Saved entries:
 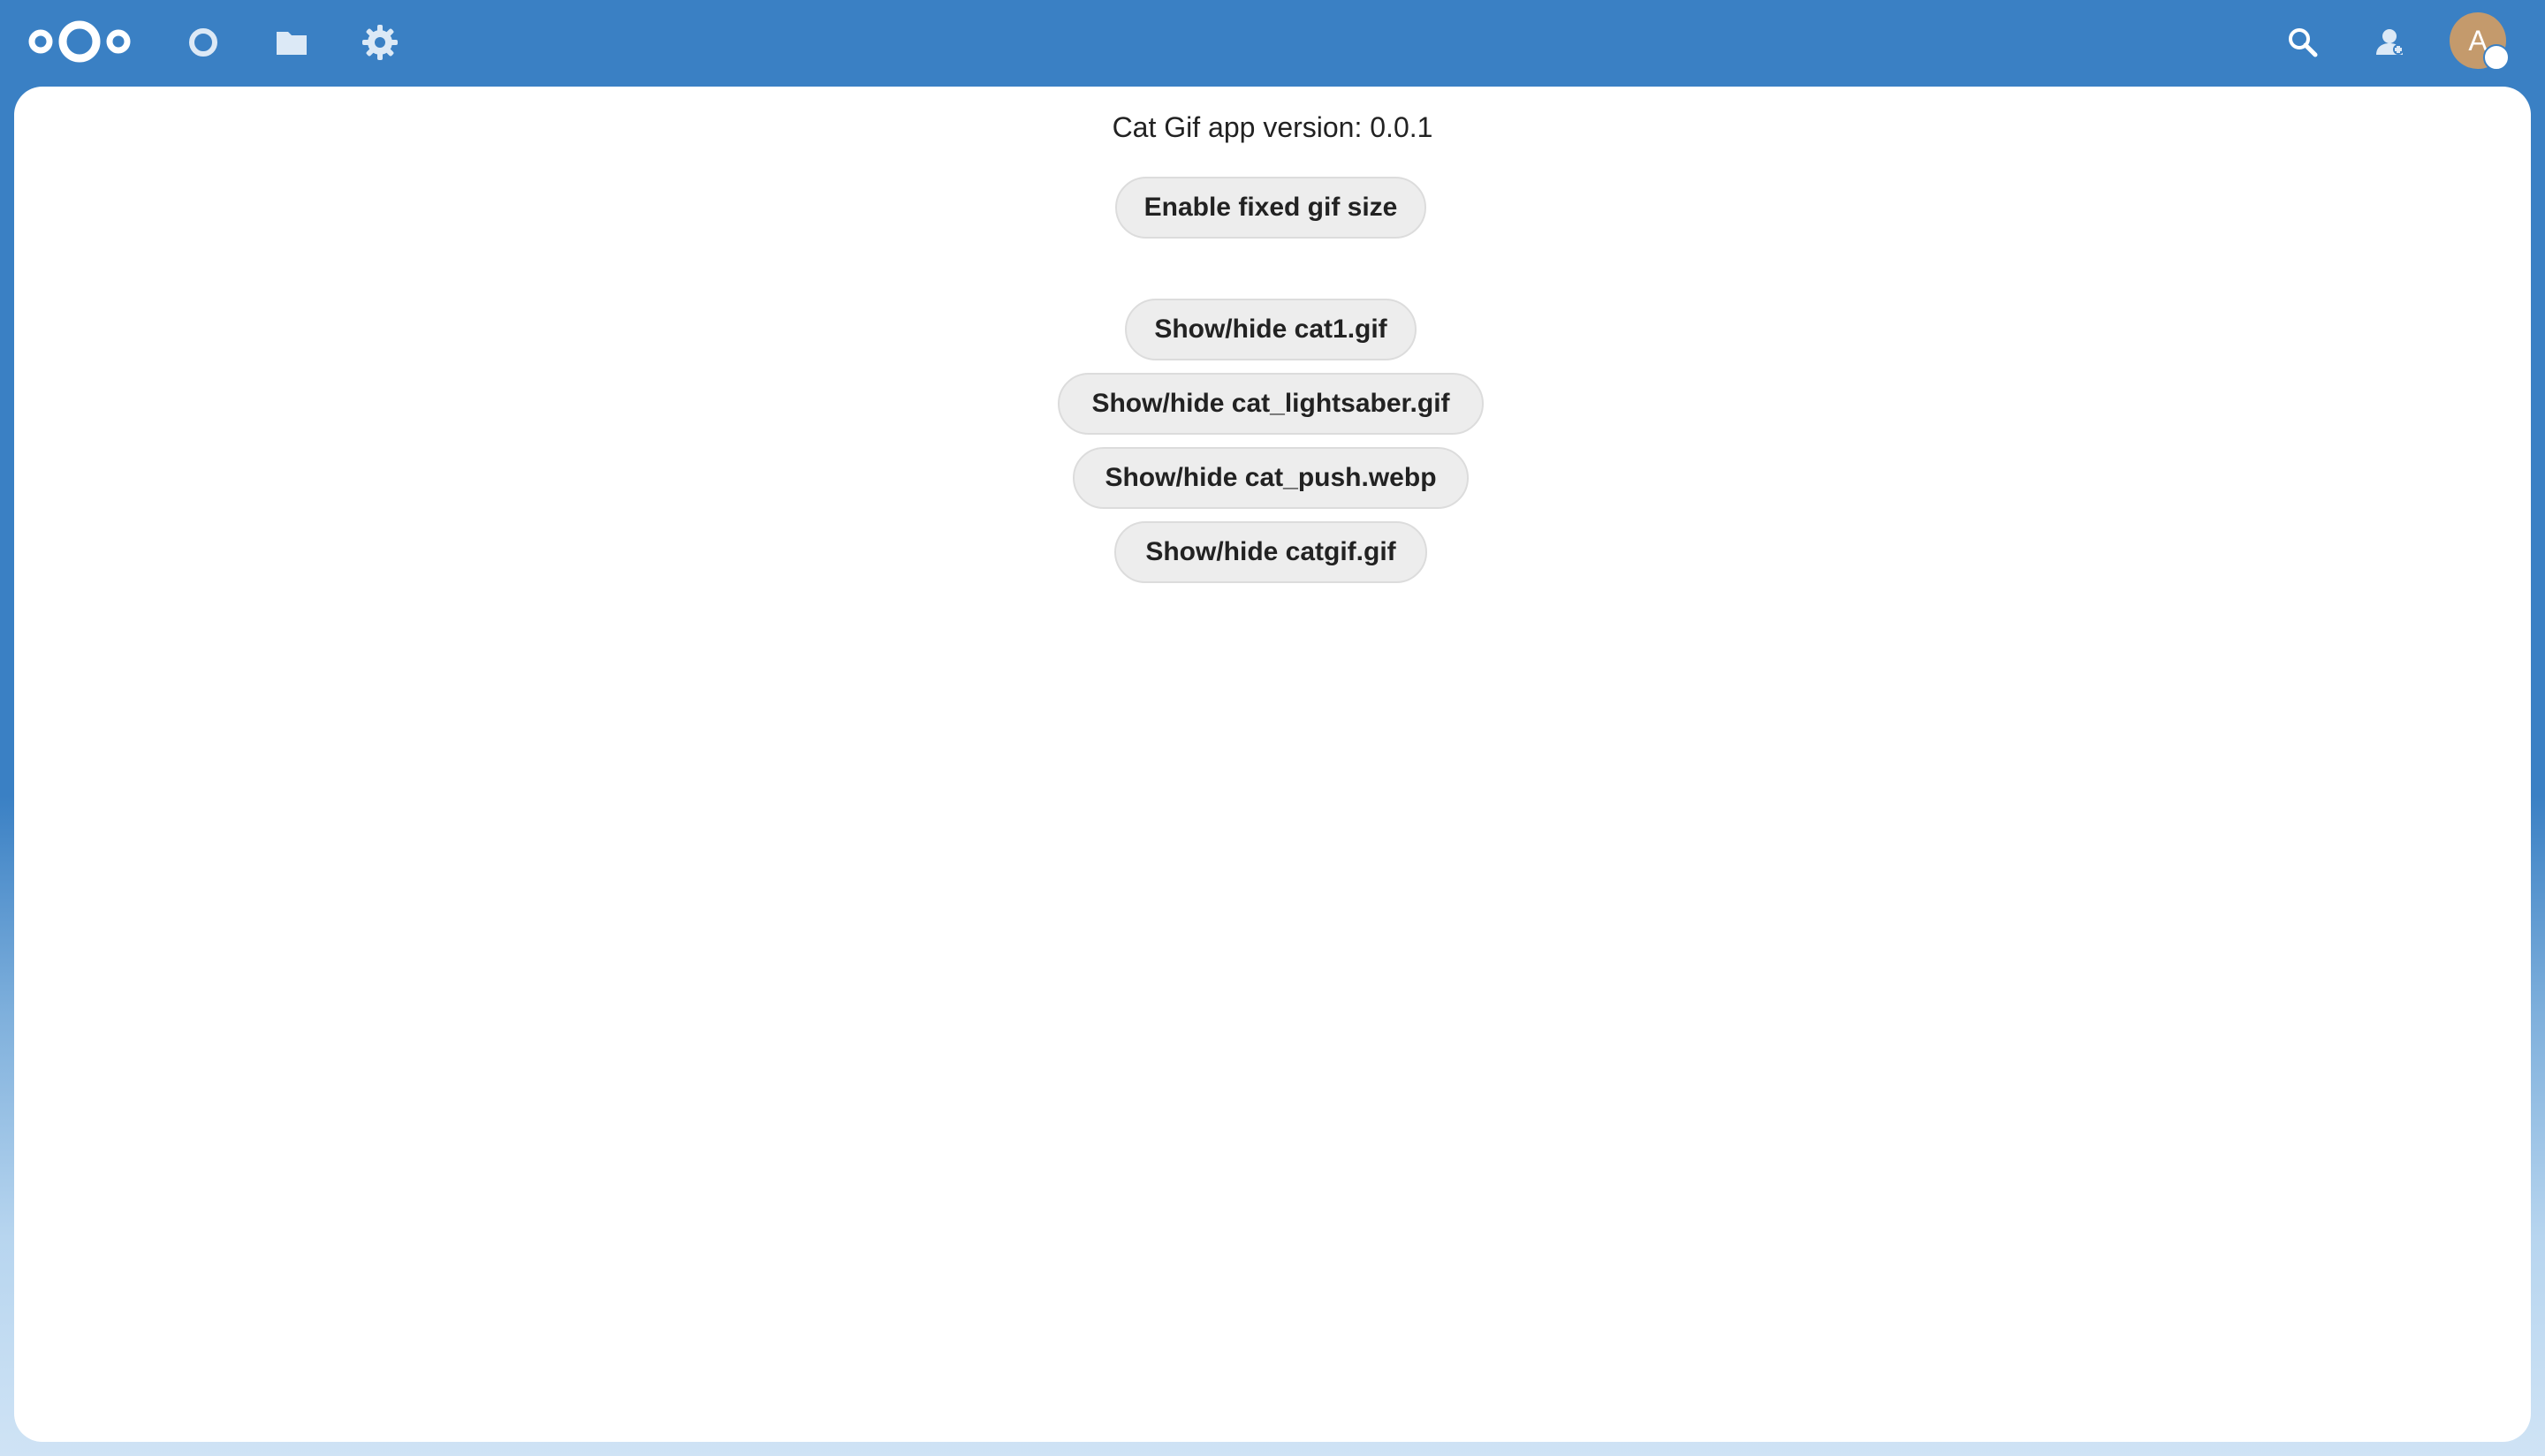 I want to click on user-status-indicator, so click(x=2496, y=58).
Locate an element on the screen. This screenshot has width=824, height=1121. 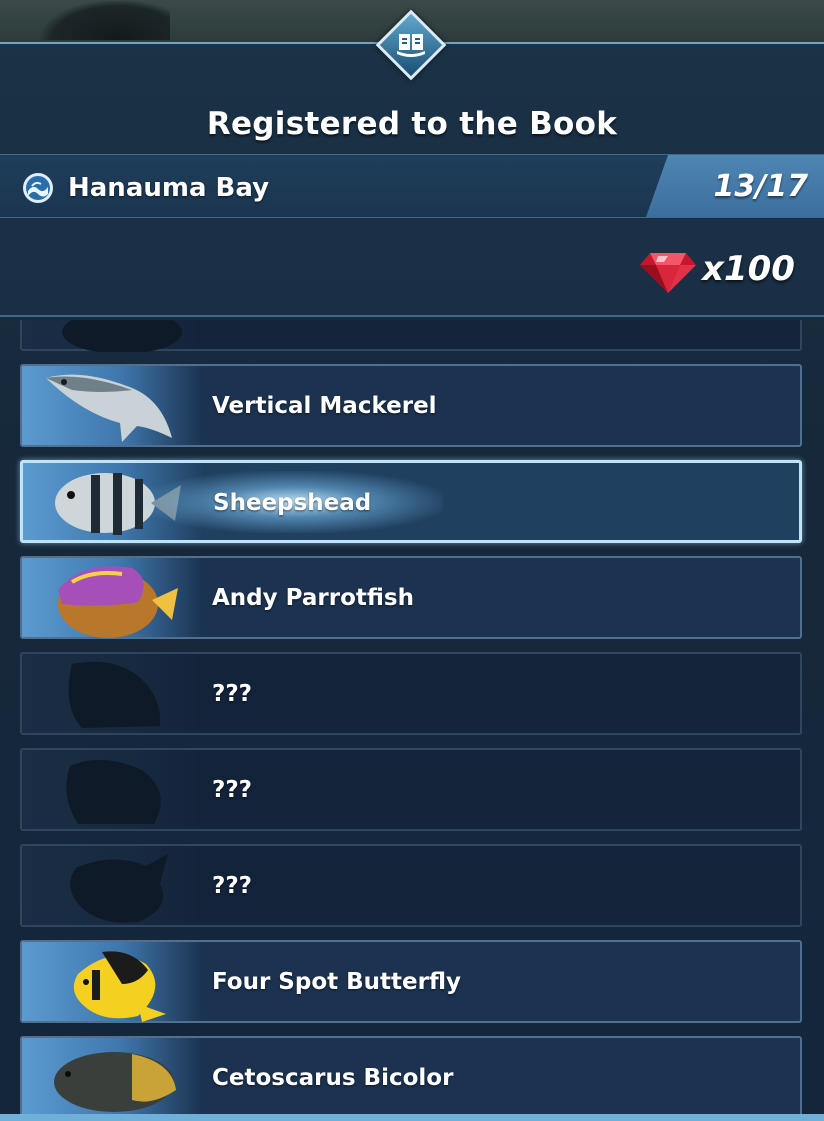
butterflyfish-icon is located at coordinates (120, 986).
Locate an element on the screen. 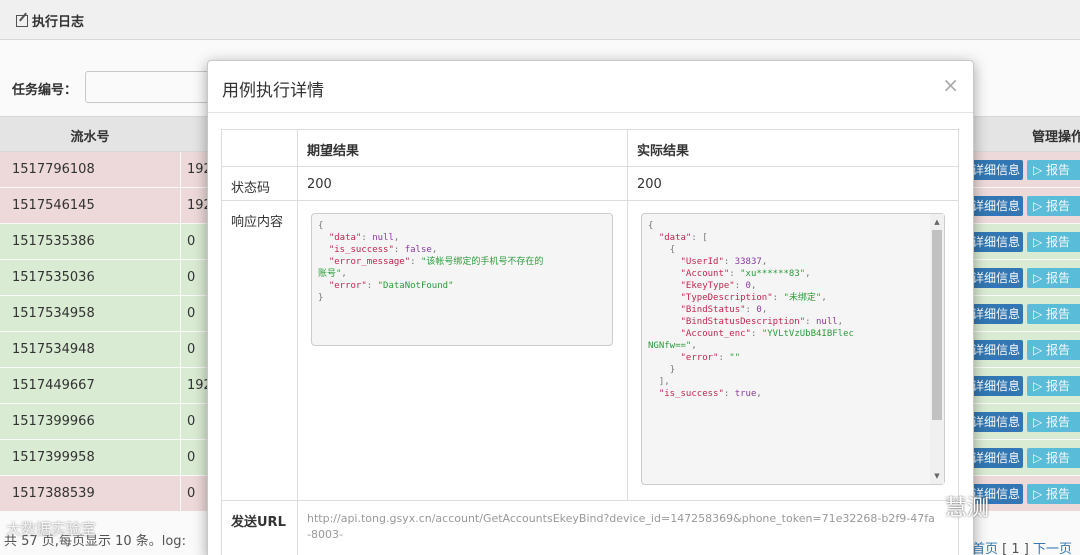  json-scrollbar: ▲ ▼ is located at coordinates (937, 349).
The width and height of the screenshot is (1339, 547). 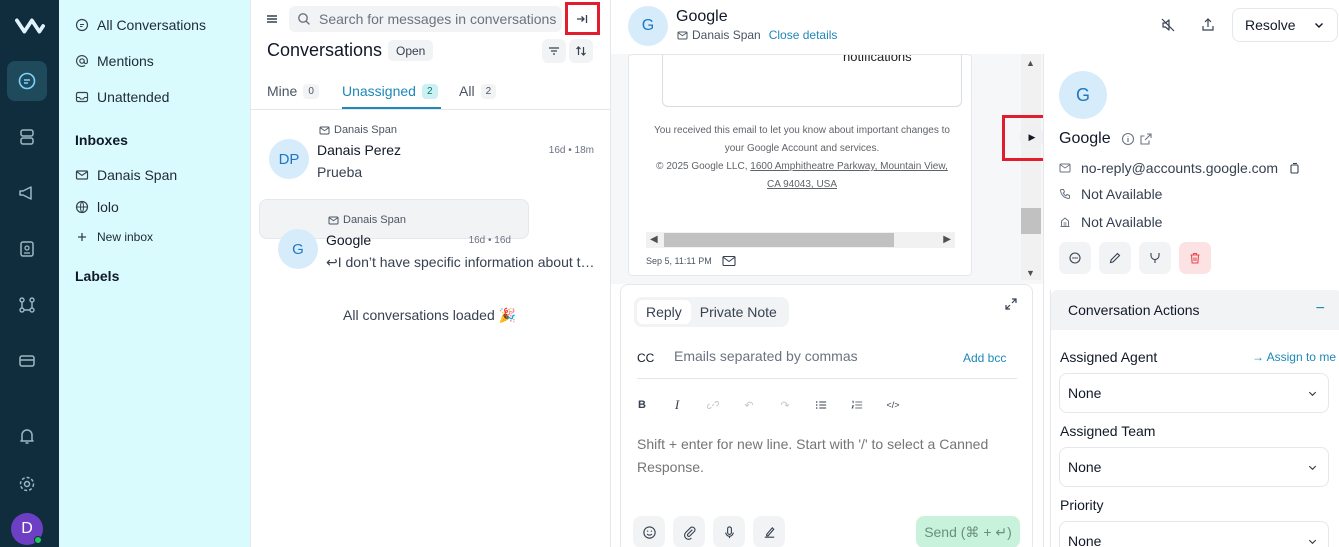 I want to click on search-box, so click(x=426, y=19).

Exercise directions:
Rewrite the records, starting at the very first one and ending at the line that contains "butterflyfish-icon is located", with "screenshot" swapped for "screen capture" and nothing else changed. Leave the pictures out.

Output of the task:
  I want to click on user-status-indicator, so click(x=2496, y=58).
Locate an element on the screen. This screen capture has width=824, height=1121. 
butterflyfish-icon is located at coordinates (120, 986).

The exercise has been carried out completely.